CD38 mediates nicotinamide mononucleotide (NMN) base exchange to yield nicotinic acid mononucleotide (NaMN)

Abstract

Nicotinamide mononucleotide (NMN) is a widely investigated metabolic precursor to the prominent redox cofactor nicotinamide adenine dinucleotide (NAD+), where it is assumed that delivery of this compound results in its direct incorporation into NAD+ via the canonical salvage / recycling pathway. Surprisingly, treatment with this salvage pathway intermediate leads to increases in nicotinic acid mononucleotide (NaMN) and nicotinic acid adenine dinucleotide (NaAD), two members of the Preiss-Handler / de novo pathways.

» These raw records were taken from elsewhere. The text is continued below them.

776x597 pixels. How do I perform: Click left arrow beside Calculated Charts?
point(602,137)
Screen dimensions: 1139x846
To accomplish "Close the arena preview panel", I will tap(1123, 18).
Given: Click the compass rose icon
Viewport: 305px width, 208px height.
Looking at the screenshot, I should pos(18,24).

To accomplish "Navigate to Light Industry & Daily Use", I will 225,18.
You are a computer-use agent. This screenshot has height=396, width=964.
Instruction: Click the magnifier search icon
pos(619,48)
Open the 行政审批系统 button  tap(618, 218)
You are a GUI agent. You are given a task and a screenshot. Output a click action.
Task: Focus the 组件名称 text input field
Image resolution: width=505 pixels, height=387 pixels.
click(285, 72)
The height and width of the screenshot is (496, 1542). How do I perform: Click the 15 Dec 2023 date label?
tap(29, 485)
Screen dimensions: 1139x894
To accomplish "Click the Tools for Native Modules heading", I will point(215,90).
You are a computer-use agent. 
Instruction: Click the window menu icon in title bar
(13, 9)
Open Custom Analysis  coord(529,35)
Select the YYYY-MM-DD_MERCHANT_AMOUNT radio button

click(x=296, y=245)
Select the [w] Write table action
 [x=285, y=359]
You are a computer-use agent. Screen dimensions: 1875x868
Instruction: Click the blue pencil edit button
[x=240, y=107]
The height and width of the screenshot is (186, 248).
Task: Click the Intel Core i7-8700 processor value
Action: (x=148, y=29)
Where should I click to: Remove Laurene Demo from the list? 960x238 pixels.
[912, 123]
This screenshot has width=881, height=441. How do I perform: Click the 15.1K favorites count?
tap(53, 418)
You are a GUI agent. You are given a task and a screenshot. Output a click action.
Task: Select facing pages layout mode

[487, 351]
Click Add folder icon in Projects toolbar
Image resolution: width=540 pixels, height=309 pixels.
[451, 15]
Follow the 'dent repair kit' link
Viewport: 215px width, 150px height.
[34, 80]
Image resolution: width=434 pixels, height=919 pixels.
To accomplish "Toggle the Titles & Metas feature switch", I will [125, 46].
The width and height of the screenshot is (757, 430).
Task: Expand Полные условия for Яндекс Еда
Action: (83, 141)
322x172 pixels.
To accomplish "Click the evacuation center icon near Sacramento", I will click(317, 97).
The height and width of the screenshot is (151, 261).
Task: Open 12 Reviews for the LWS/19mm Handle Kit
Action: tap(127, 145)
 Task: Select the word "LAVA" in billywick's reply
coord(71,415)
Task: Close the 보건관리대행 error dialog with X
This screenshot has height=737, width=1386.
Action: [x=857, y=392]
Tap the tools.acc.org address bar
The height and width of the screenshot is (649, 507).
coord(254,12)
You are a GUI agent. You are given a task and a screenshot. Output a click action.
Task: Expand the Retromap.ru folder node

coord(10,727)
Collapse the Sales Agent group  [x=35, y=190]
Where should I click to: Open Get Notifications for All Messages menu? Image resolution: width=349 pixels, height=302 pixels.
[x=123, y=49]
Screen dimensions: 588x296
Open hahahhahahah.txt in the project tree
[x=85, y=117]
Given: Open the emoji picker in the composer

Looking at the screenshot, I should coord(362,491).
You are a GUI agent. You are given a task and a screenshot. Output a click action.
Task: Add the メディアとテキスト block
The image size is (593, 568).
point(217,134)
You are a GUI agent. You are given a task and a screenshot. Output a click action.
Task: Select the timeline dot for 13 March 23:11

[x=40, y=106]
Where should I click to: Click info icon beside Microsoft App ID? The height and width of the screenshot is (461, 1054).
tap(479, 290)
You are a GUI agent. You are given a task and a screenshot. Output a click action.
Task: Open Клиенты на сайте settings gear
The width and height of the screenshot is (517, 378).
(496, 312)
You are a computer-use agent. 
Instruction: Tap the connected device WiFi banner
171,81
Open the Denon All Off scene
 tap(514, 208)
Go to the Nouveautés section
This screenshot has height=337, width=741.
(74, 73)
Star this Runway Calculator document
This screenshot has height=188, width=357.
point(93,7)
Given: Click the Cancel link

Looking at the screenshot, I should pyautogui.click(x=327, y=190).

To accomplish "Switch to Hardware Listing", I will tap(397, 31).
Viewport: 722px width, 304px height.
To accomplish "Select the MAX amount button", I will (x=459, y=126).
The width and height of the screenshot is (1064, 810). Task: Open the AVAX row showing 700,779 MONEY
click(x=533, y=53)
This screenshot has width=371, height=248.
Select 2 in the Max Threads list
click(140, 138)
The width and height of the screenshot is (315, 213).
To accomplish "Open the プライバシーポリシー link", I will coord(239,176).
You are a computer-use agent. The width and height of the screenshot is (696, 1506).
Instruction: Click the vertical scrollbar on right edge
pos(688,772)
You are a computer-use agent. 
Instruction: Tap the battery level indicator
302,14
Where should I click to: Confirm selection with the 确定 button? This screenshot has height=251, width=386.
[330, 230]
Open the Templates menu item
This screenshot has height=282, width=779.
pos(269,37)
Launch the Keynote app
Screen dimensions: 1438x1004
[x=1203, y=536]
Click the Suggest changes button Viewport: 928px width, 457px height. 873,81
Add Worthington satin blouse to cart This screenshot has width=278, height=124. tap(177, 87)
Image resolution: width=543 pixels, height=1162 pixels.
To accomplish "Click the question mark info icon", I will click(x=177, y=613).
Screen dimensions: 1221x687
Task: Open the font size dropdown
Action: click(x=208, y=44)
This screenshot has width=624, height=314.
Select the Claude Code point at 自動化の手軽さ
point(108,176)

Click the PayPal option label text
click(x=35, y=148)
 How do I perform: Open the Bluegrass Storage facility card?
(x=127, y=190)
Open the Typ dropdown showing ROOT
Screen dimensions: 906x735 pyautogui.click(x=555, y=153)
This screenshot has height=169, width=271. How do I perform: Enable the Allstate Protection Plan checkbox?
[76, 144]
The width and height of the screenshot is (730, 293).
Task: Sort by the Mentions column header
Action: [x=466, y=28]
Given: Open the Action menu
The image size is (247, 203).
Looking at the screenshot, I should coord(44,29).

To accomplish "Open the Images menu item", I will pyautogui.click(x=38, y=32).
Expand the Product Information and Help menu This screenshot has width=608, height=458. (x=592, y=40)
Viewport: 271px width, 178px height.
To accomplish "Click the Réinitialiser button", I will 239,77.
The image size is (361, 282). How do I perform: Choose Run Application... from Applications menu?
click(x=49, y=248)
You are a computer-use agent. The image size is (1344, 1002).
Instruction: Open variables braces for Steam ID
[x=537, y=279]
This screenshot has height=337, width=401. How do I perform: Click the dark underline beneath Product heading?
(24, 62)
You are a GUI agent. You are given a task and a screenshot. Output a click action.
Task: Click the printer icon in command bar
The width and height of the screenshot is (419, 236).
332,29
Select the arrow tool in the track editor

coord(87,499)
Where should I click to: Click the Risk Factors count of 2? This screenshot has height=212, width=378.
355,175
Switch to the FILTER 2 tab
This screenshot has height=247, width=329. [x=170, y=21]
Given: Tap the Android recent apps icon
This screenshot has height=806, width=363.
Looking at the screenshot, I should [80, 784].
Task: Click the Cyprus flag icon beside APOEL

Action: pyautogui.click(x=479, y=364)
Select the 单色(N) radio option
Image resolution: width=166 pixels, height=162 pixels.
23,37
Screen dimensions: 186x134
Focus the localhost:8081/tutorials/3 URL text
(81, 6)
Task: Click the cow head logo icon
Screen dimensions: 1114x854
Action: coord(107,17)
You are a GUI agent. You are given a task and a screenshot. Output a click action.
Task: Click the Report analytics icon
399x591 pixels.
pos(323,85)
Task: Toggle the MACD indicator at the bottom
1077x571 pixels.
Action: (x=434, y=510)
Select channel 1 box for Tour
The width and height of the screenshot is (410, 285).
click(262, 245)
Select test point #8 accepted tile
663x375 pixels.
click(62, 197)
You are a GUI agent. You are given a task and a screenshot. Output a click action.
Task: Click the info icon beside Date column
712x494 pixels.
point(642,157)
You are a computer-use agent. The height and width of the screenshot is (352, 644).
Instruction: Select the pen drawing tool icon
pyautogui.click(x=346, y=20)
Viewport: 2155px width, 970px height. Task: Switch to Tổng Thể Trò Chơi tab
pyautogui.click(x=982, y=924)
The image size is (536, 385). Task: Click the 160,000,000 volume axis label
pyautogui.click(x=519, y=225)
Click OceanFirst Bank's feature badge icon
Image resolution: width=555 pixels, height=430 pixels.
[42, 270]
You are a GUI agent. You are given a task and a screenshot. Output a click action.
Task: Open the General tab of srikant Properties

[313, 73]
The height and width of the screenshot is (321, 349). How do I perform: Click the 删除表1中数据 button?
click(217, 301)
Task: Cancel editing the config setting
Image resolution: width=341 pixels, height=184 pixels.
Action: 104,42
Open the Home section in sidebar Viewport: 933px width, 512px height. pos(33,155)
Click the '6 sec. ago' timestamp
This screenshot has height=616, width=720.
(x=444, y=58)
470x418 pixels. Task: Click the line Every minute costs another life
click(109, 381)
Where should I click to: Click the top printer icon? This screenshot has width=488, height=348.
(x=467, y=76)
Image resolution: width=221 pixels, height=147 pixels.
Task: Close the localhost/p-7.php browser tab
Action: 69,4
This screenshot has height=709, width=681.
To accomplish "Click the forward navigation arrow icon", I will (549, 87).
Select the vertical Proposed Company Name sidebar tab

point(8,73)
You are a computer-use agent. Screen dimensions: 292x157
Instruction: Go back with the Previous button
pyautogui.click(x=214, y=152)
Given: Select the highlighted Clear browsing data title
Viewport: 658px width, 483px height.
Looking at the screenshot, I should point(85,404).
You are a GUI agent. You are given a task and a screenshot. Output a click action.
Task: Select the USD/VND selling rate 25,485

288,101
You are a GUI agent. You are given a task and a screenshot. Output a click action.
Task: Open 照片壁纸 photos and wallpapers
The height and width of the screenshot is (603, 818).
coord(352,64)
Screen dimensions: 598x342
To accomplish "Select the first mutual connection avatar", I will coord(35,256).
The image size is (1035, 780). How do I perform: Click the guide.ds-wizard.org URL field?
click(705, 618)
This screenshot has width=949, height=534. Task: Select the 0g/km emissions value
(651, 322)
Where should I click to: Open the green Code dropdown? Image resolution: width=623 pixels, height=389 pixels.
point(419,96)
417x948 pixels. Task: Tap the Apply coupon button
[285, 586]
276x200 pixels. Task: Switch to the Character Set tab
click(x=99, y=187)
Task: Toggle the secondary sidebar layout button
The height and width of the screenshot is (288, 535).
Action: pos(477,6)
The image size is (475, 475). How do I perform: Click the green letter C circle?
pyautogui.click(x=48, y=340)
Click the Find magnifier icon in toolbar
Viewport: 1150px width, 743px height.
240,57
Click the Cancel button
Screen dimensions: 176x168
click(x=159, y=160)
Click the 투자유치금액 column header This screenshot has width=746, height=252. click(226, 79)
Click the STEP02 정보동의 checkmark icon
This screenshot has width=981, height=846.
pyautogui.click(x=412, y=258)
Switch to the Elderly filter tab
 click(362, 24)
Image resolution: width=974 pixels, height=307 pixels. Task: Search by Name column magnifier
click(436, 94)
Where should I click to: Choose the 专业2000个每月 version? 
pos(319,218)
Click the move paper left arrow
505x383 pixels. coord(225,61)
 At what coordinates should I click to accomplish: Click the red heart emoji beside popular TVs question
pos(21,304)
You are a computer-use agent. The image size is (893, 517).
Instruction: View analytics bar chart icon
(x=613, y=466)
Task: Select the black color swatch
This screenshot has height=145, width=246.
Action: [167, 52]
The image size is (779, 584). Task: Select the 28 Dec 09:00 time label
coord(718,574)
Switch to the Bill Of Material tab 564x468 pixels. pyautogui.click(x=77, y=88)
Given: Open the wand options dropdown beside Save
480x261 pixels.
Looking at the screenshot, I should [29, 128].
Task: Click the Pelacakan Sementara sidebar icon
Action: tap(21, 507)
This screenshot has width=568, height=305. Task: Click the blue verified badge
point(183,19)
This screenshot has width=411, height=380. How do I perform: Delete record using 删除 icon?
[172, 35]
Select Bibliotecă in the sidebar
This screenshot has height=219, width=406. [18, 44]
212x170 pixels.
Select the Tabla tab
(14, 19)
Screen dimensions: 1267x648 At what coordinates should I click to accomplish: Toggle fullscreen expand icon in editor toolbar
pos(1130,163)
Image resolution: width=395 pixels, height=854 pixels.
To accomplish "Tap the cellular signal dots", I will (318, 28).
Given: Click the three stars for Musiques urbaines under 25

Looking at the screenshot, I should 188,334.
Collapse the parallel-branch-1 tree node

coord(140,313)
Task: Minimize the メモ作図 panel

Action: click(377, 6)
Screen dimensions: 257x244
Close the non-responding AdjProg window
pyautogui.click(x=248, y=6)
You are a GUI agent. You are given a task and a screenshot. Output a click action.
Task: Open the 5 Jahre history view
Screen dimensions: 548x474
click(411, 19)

In mammals, these pathways are not known to intersect prior to the production of NAD+. Here, we show that the cell surface enzyme CD38 can mediate a base exchange reaction on NMN, whereby the nicotinamide ring is exchanged with a free nicotinic acid to yield the Preiss-Handler / de novo pathway intermediate NaMN, with in vivo small molecule inhibition of CD38 abolishing the NMN-induced increase in NaMN and NaAD. Together, these data demonstrate a new mechanism by which the salvage pathway and Preiss-Handler / de novo pathways can exchange intermediates in mammalian NAD+ biosynthesis.